To do: Copy out the full listing exactly, omitting any picture it contains.

Supplied data:

....

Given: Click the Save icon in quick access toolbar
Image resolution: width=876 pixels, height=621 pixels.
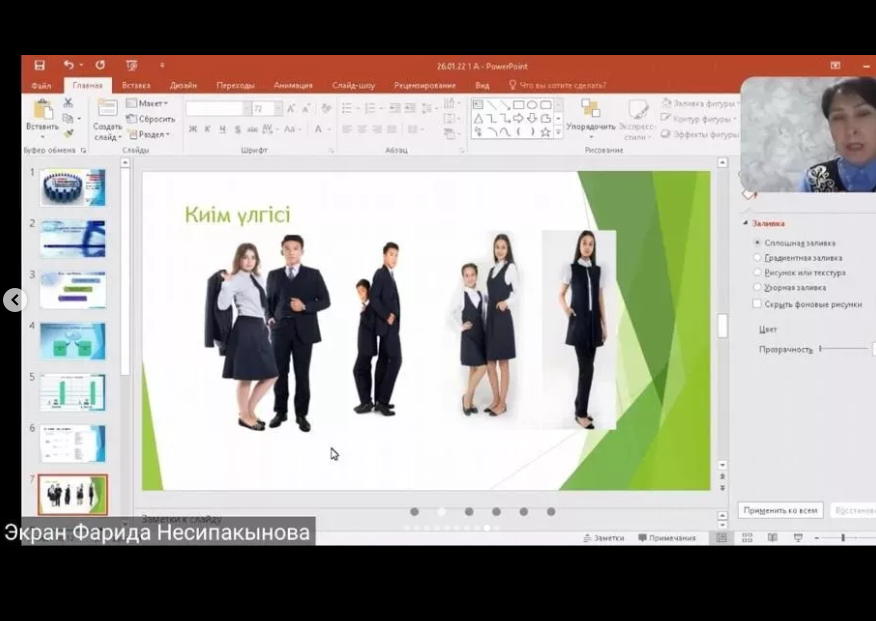Looking at the screenshot, I should [39, 65].
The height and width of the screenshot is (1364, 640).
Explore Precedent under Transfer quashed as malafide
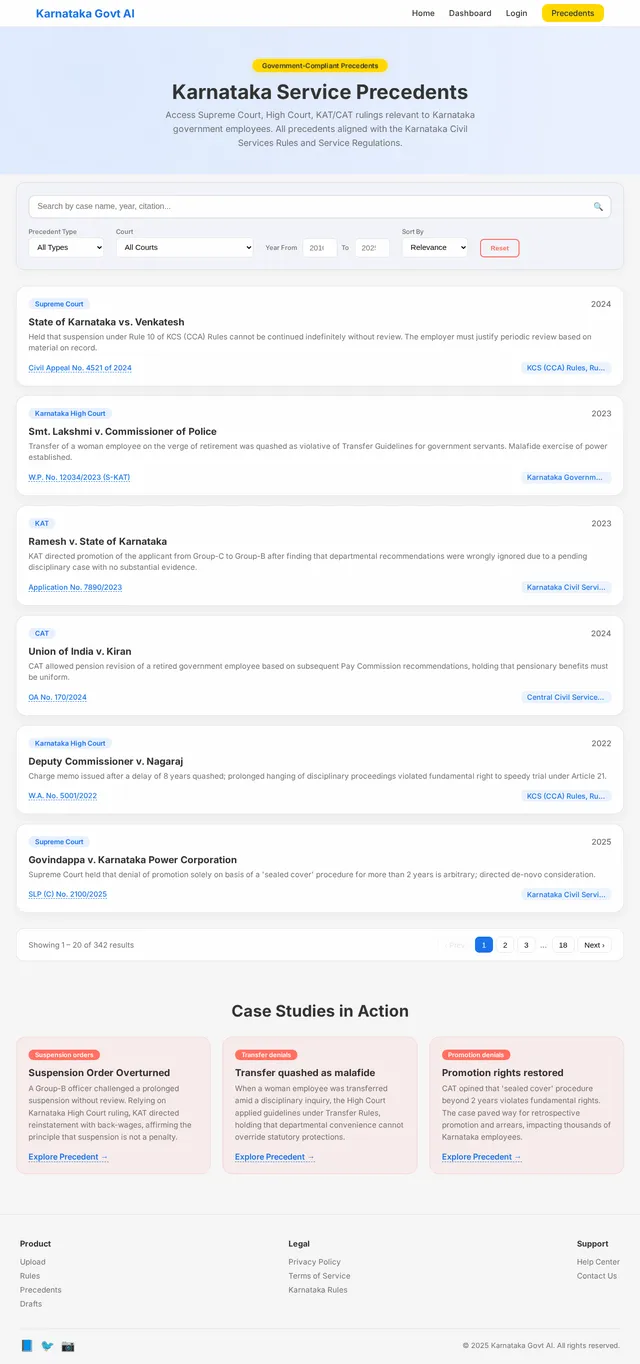click(x=275, y=1157)
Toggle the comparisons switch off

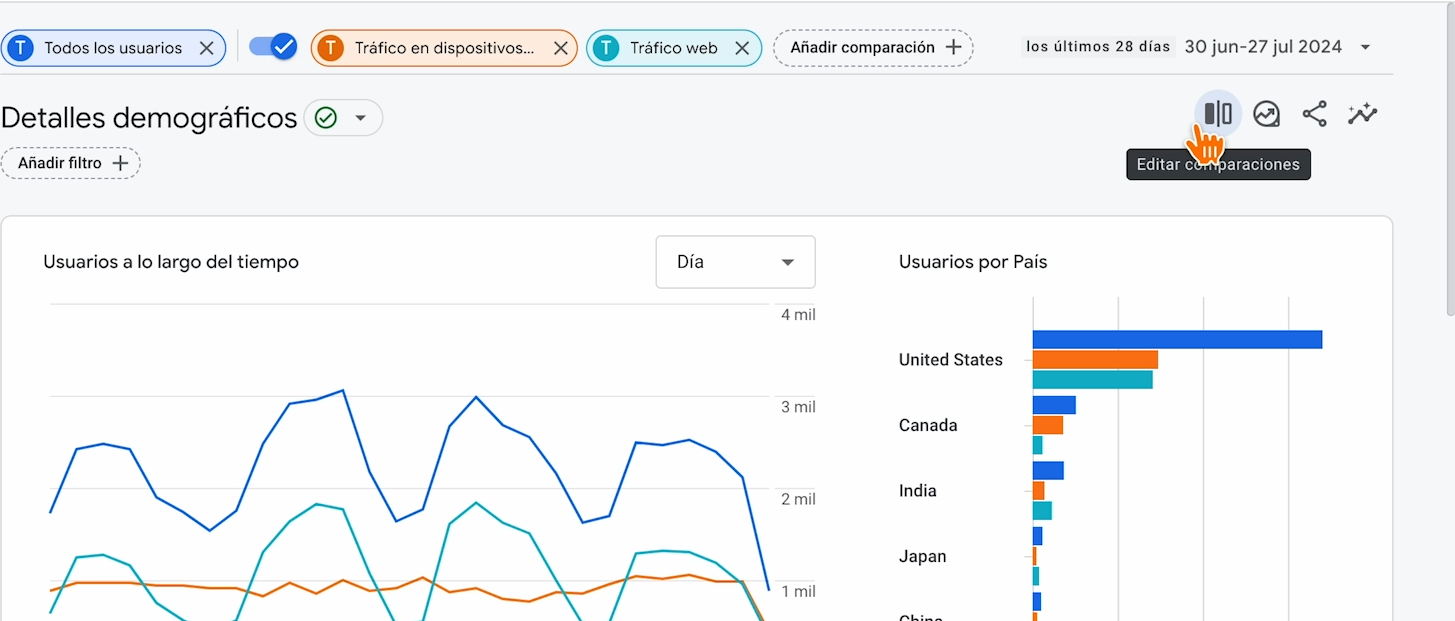pos(273,47)
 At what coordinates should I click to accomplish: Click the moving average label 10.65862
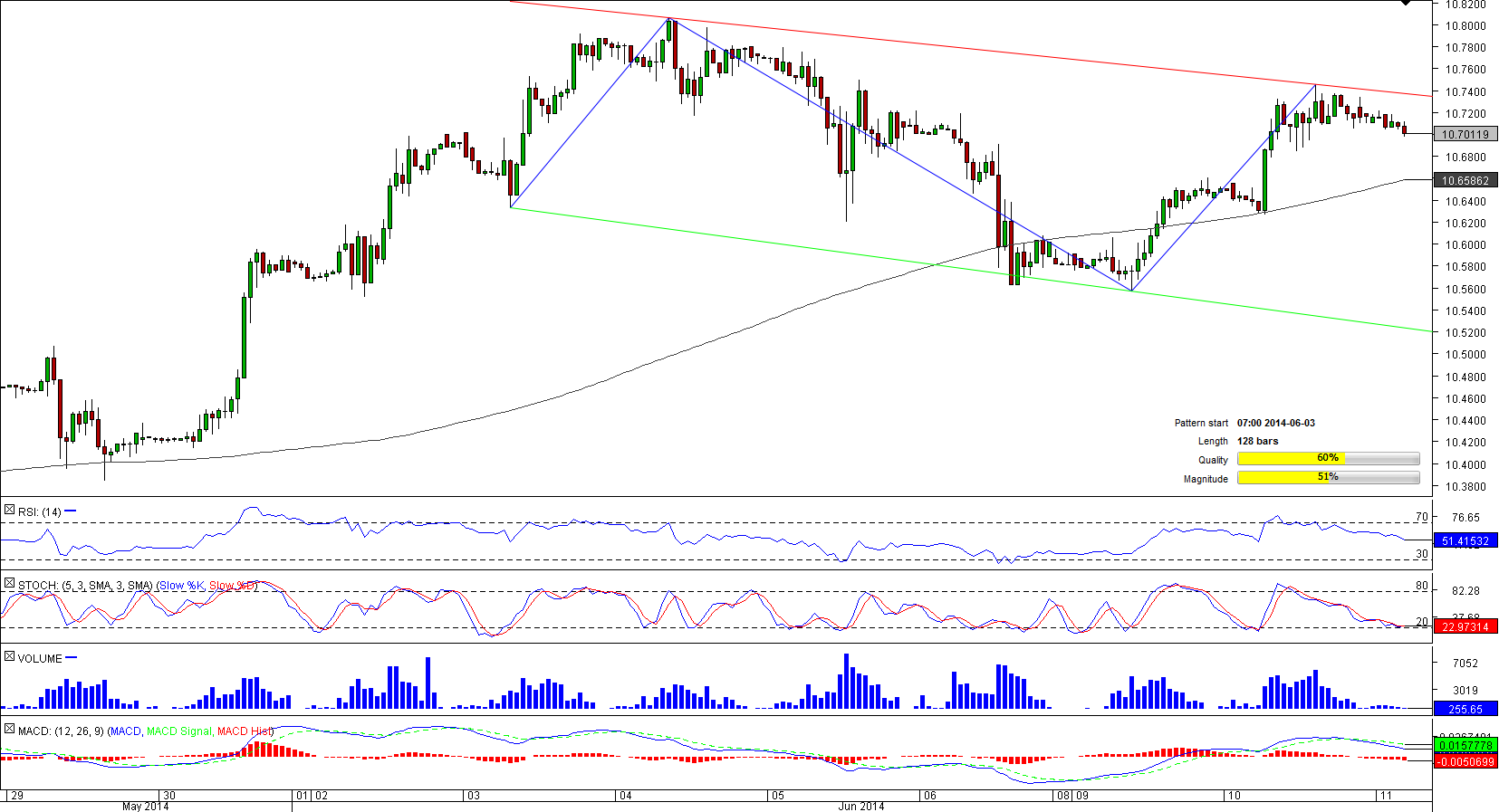[x=1465, y=180]
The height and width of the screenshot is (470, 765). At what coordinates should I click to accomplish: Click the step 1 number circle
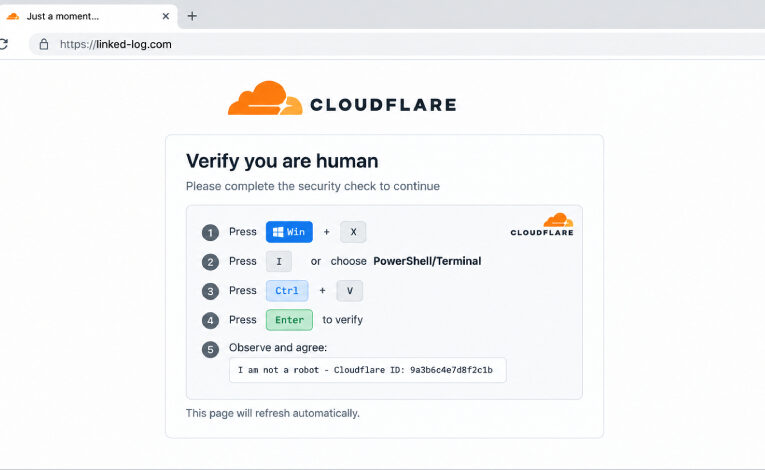point(210,232)
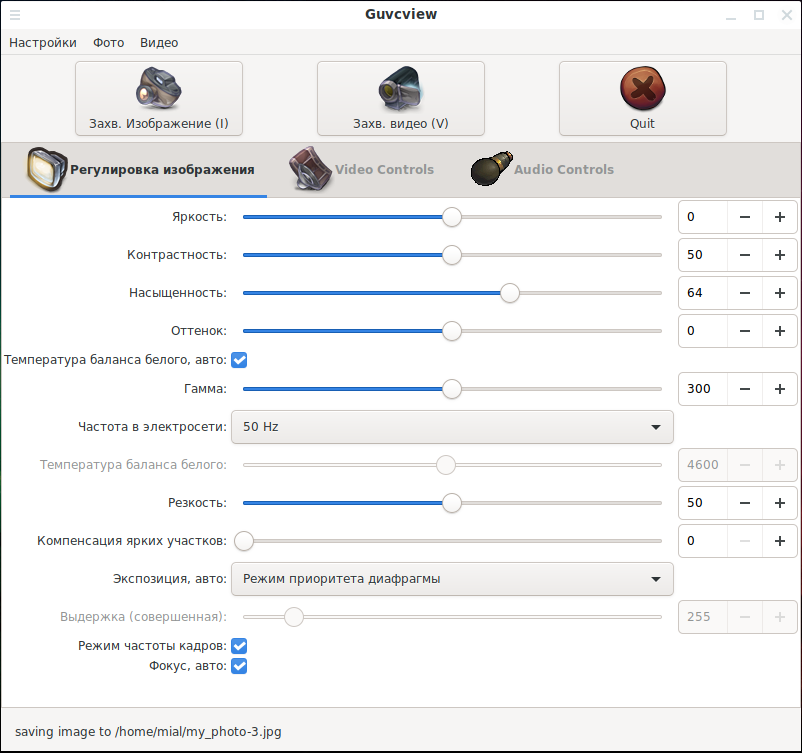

....

Exercise output:
Given: Click the Save icon in quick access toolbar
Image resolution: width=876 pixels, height=621 pixels.
Looking at the screenshot, I should [39, 65].
The height and width of the screenshot is (1364, 640).
Explore Precedent under Transfer quashed as malafide
click(x=275, y=1157)
Toggle the comparisons switch off

pos(273,47)
 At what coordinates should I click to accomplish: Click the moving average label 10.65862
[x=1465, y=180]
The height and width of the screenshot is (470, 765). At what coordinates should I click to accomplish: Click the step 1 number circle
point(210,232)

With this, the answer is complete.